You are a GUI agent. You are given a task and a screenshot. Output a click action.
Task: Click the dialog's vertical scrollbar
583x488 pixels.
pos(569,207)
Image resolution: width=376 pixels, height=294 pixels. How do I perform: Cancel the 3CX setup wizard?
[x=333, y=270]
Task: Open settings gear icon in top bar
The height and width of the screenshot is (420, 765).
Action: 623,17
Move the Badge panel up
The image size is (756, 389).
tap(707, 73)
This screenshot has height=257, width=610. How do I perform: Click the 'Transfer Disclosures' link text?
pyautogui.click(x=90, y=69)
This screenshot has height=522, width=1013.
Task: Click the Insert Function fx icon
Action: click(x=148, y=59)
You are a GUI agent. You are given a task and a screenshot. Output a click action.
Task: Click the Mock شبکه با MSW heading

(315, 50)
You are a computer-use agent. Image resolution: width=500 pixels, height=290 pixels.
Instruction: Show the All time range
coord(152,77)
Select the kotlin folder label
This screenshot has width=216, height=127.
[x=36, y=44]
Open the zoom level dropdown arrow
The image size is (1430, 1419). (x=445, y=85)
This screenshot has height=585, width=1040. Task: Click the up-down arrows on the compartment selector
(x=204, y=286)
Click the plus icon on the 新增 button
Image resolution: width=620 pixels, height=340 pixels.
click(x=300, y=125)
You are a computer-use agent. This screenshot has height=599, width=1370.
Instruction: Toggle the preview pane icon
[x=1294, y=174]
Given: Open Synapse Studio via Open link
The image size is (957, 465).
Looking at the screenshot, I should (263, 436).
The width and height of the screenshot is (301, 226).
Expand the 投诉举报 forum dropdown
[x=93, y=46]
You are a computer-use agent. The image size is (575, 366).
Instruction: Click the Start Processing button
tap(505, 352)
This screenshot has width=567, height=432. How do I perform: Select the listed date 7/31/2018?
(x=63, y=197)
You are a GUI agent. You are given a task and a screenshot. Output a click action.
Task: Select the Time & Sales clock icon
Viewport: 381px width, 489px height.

Directions for this task - How many lines of the records above contain the word "button"? Reply with the number alone.

Solution to the exercise - 2